Published: 27 April 2009

Abstract

Pregnancy in the rudimentary horn is rare and carries grave consequences for the mother and fetus. A case report is presented of a 26 year old single gravida 3 para 0+2 lady with rupture of a rudimentary horn pregnancy at a gestational age of 20 weeks. Laparotomy was done and the rudimentary horn excised. Post-operative recovery was uneventful. The need for a high index of suspicion and the role of ultrasonography in the accurate diagnosis is highlighted.

Introduction

Pregnancy in a rudimentary horn of a unicornuate uterus is rare [1]. An incidence of 1 in 76,000 - 150,000 pregnancies is reported in the literature [2, 3]. We present a case report of rupture of a 21 weeks pregnancy in the non-communicating rudimentary horn of a unicornuate uterus in a Nigerian woman

Case presentation

The patient is a 26-year-old single gravida 3 para 0+2 Nigerian trader. She was admitted into the gynaecology ward through the accident and emergency unit of our hospital. She was pregnant with an estimated gestational age of 20 weeks.

Her presenting complaints were abdominal pain of 4 days duration and vomiting of a day's duration. Abdominal pain started after she had gone for her regular abdominal massage in a traditional birth attendant's home. It was moderately severe and relieved mildly by analgesics. She vomited twice before presentation. Vomiting was non-projectile and not provoked by oral intake. Bowel opening was normal. There was associated dizziness and she felt faint. However, there was no bleeding per vagina.

She had attempted terminating this pregnancy thrice at a gestational age of 6, 8 and 11 weeks respectively by dilatation and curettage without success in a private medical clinic. She had not done any previous ultrasound scan.

At presentation, she looked pale and had a tinge of jaundiced. Her height and weight was not recorded. Her pulse was 120 beats per minute and of low volume. The blood pressure was 100/50 mmHg. The abdomen was enlarged with generalised tenderness. There was a suprapubic mass corresponding to a 22 weeks size uterus. There was no bleeding per vagina. A diagnosis of an acute abdomen with heamoperitoneum from a possible extra uterine pregnancy was made.

The packed cell volume was 19% and immediate blood transfusion was commenced, urgent ultrasound scan was requested and laparotomy planned.

Abdominal ultrasound scan done was reported as follows:

"A single viable intrauterine fetus with normal cardiac activity is noted. The BPD is 48mm corresponding to a gestational age of 19 weeks and 6 days. There is also a contracted liver with increased echogenicity and surrounded by ascitic fluid.

Conclusion:
  1. 1.

    A single viable intrauterine pregnancy of about 20 weeks.

     
  2. 2.

    Chronic liver disease? Cirrhosis."

     

Laparotomy was withheld and the medical team invited to evaluate the patient. Liver enzymes were elevated and total protein was reduced. A diagnosis of Septicaemia to rule out Malaria and Hepatitis was made by the medical team.

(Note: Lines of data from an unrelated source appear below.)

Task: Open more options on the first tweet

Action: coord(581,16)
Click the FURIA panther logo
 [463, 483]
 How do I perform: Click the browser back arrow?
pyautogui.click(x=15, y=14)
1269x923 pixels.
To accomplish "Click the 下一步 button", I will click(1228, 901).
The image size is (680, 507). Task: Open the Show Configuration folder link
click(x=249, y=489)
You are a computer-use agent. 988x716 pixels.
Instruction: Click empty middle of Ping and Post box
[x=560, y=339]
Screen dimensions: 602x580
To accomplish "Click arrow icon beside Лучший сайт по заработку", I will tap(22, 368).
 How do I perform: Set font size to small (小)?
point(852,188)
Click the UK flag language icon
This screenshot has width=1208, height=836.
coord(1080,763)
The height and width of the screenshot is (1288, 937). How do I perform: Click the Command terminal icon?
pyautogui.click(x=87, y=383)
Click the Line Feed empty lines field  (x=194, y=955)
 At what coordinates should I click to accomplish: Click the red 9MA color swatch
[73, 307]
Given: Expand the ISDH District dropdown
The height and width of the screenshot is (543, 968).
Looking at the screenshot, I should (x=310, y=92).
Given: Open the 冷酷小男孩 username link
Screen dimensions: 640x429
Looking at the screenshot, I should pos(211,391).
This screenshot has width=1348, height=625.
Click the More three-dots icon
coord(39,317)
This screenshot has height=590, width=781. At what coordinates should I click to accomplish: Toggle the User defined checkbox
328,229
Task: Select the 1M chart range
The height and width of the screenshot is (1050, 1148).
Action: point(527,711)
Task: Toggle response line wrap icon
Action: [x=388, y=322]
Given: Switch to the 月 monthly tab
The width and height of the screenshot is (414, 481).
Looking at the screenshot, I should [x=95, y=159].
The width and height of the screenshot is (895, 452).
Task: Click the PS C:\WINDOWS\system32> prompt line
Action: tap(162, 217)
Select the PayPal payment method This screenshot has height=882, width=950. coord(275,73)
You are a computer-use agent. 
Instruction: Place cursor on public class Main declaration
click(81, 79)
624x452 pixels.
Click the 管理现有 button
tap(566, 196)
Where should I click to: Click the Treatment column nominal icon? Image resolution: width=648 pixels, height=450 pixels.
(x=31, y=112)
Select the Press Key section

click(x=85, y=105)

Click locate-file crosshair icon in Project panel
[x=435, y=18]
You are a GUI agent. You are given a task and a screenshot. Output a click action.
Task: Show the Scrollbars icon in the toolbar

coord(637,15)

She was given parenteral antibiotics, anti-malarial, fluids and analgesics. There was a marginal transient improvement in her condition. A subsequent repeat abdominal ultrasound scan was requested which showed:

"Marked ascites with a contracted liver. There is a non-viable intra-abdominal fetus. There is a bulky non-gravid anteverted uterus.

Conclusion:
  1. 1.

    Non-viable intra-abdominal pregnancy of about 20 weeks.

     
  2. 2.

    Cirrhosis of the liver."

     
She subsequently had Laparotomy. Findings at Laparotomy were a haemoperitoneum of about 1.5 litres, and a dead fetus floating in the peritoneal cavity. The fetus weighed 350 grams. There was a left rudimentary horn of the uterus with a 5 cm rupture on the superior margin. The placenta was still within the uterine horn. The cavity of the horn did not communicate with the uterine cavity. The left fallopian tube was of normal length and attached to the rudimentary horn. Left ovary was normal and attached by its ligament to the rudimentary horn. The uterus was of normal size with the right fallopian tube and right ovary attached to it (Figure 1).
Figure 1

Intra-operative photograph showing the anterior view of the uterus with the rudimentary horn attached to its left superior border. The rudimentary horn has a 5 cm rupture with the placenta partially protruding through it. The fetus is already extruded from the horn with the umbilical cord still attached to it on one end and the placenta in the horn.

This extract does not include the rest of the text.